Several Quiet On Set subjects speak out against "retraumatizing" doc
Former Nickelodeon stars Raquel Lee Bolleau and Alexa Nikolas say the documentary was "not at all what [they] signed up for"

Re-airing any sort of exploitative or sexually explicit material—even for the purpose of exposing a predatory system—is a slippery slope, and it’s one Quiet On Set subjects Raquel Lee Bolleau and Alexa Nikolas say the documentary’s producers didn’t handle well. “After watching the show, I saw that it was not at all what I signed up for,” Lee Bolleau, who had recounted her traumatic time on The Amanda Show and subsequent passion for protecting other young performers for the documentary, told IndieWire. “I also saw that I was surrounded by people who have one agenda, and that one agenda is their own success. It’s a horrible word to even use in this context: success.”
When it released its first four episodes last month, Quiet On Set instigated a massive wave of conversation about the abhorrent behavior of former Nickelodeon producer Dan Schneider and the ethics of child stardom in general. But Lee Bolleau and Nikolas (who appeared on Zoey 101 before pivoting to full-time activism), accuse the series’ co-creators, Emma Schwartz and Mary Robertson, of using their stories as an excuse to re-air inappropriate material from the shows they starred in as kids, effectively exploiting them all over again.
“They made me feel like my story was going to be heard and it wasn’t,” Nikolas said. “They were more interested in resurfacing that awful footage than listening to survivors’ experiences.” (For what it’s worth, Nikolas and her organization, Eat Predators, have also been accused of mishandling survivors’ stories.)

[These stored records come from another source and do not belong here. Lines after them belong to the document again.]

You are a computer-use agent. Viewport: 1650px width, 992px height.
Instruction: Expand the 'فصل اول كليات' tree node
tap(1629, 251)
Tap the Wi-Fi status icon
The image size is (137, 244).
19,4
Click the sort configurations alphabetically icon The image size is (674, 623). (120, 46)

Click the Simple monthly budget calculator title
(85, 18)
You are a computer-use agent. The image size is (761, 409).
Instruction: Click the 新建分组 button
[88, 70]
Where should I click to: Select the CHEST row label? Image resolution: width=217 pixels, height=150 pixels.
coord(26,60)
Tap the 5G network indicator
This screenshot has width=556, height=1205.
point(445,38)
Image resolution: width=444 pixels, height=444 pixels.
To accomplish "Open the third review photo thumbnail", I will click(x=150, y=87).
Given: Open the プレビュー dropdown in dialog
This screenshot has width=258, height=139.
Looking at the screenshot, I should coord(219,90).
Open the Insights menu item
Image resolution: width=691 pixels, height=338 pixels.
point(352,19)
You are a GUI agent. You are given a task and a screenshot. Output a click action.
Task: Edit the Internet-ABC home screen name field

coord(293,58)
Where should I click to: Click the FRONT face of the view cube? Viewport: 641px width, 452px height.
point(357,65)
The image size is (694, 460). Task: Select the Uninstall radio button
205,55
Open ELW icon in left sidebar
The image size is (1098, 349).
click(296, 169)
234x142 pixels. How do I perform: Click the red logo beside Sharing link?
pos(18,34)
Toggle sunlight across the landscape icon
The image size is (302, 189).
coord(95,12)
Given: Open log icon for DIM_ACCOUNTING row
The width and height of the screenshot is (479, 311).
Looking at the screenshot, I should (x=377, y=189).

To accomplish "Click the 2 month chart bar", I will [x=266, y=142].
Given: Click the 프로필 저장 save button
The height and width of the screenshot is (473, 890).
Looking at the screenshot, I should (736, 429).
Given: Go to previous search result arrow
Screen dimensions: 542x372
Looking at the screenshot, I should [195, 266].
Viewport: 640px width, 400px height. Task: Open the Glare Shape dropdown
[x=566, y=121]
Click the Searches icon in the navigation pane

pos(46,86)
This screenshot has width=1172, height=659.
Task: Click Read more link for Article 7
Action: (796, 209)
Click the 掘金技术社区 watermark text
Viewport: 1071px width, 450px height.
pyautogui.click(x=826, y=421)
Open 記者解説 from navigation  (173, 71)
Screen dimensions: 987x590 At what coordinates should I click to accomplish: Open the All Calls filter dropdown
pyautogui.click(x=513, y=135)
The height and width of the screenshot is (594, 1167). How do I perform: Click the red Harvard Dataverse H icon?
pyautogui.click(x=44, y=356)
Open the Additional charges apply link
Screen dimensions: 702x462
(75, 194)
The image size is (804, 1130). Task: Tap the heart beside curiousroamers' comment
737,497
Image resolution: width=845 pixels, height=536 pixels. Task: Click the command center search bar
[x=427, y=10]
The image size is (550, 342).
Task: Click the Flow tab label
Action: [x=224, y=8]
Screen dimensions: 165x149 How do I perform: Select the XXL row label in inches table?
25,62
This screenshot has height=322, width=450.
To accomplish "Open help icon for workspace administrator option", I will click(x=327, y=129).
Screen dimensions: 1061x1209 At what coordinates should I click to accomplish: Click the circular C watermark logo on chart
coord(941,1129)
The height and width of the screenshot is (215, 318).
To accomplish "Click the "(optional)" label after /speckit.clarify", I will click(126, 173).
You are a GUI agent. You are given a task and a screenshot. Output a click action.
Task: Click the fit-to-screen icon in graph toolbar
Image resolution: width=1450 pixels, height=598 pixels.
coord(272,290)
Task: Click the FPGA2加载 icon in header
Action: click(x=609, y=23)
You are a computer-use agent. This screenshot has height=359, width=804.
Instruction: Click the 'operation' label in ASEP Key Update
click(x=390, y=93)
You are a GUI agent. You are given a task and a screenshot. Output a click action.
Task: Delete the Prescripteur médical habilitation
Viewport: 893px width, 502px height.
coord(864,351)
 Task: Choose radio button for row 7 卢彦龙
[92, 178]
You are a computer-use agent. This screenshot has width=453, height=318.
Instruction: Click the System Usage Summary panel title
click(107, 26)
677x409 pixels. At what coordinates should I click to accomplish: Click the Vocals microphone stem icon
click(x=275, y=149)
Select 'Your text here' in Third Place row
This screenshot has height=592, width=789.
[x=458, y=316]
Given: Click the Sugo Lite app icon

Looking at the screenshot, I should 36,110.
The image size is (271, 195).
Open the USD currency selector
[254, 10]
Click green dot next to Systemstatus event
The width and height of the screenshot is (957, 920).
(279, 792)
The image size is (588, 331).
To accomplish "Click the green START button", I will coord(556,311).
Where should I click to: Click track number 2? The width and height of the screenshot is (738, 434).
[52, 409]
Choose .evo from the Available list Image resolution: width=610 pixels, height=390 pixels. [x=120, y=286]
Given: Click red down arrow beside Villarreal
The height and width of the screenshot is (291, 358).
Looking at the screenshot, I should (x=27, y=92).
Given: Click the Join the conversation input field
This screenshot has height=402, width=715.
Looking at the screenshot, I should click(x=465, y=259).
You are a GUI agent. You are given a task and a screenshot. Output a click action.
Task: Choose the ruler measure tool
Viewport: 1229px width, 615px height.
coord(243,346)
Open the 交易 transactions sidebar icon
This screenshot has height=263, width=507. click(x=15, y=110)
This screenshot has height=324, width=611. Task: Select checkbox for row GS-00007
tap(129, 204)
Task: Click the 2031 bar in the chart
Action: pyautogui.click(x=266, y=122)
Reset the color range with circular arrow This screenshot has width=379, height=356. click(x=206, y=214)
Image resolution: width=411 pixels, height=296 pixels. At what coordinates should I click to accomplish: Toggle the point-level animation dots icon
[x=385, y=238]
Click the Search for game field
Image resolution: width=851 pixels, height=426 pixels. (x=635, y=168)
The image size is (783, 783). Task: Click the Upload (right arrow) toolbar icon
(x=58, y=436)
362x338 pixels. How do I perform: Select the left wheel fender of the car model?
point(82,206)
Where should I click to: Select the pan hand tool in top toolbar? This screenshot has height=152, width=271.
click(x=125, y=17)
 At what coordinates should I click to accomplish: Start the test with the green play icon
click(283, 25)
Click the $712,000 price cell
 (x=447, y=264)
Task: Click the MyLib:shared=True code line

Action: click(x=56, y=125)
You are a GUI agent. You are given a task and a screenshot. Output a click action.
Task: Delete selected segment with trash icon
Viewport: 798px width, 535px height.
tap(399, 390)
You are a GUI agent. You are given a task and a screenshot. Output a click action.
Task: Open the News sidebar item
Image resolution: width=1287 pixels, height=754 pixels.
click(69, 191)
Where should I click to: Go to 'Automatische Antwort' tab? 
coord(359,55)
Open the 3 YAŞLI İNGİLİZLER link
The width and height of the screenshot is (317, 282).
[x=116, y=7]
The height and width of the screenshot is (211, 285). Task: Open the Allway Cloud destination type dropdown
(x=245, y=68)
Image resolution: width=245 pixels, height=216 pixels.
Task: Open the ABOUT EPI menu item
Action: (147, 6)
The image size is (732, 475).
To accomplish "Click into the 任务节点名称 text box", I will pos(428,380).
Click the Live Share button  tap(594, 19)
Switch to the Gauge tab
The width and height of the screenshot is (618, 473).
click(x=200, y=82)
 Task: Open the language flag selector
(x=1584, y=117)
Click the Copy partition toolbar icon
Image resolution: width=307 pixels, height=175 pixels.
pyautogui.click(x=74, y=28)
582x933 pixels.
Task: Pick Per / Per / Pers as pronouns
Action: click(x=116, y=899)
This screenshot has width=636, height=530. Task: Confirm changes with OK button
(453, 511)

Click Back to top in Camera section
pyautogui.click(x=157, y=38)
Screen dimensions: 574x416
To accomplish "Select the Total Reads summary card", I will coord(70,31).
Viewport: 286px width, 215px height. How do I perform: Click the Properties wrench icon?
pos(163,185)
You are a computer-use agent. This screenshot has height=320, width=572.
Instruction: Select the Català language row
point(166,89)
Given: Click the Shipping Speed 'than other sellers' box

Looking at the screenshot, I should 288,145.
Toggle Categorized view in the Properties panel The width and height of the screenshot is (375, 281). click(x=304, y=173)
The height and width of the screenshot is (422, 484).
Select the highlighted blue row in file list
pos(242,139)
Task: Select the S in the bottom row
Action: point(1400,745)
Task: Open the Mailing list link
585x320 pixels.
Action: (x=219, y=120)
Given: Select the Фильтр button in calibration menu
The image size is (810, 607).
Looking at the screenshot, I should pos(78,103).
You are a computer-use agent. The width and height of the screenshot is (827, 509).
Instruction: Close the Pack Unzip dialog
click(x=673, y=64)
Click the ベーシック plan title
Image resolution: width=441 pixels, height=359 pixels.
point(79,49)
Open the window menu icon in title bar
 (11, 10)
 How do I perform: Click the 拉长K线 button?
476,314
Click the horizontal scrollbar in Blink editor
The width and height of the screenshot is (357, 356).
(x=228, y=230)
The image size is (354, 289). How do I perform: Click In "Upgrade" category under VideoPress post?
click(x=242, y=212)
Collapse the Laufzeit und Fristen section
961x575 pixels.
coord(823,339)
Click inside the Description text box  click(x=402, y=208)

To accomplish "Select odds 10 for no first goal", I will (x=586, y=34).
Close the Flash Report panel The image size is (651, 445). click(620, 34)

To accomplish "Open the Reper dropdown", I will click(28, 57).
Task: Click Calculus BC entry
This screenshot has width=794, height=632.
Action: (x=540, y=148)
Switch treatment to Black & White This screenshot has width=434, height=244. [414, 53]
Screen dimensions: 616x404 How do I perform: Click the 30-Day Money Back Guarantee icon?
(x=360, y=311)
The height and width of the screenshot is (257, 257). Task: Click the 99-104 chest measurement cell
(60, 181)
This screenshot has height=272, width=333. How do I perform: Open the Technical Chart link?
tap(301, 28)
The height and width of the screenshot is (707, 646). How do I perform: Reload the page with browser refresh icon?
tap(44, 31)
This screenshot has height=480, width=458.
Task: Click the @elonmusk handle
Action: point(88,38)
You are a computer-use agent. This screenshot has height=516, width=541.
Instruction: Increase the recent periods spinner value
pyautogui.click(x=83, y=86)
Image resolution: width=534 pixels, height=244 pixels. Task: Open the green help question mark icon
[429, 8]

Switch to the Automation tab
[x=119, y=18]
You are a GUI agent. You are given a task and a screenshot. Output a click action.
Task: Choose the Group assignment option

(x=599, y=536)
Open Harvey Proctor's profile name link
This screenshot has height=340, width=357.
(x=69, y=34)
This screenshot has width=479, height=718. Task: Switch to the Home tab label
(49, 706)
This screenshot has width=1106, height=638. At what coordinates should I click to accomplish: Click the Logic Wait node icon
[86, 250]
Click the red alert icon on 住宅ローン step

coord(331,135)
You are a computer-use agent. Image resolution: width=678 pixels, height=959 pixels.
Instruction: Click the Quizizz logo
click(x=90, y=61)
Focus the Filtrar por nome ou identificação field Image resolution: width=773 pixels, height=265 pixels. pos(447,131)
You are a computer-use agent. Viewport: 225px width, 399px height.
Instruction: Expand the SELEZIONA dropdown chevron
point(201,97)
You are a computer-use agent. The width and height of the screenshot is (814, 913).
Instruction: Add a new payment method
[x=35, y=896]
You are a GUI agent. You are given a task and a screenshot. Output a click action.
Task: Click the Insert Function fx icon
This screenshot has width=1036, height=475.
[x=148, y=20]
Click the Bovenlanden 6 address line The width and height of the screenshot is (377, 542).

In hindsight of the series’ premiere, Lee Bolleau and Nikolas have also come to see the documentary’s two-year production window as an intentional “siloing” of its subjects that kept them in the dark about the documentary’s overall structure and “manufactured consent” that made it harder to critique the project. “They pieced together a story and a narrative that they had on their own,” Lee Bolleau said. “The reason they kept us all apart and from knowing specifics was because they knew if we all got together, we would start sharing and exchanging experiences and figuring out what this really is and what it means for us.”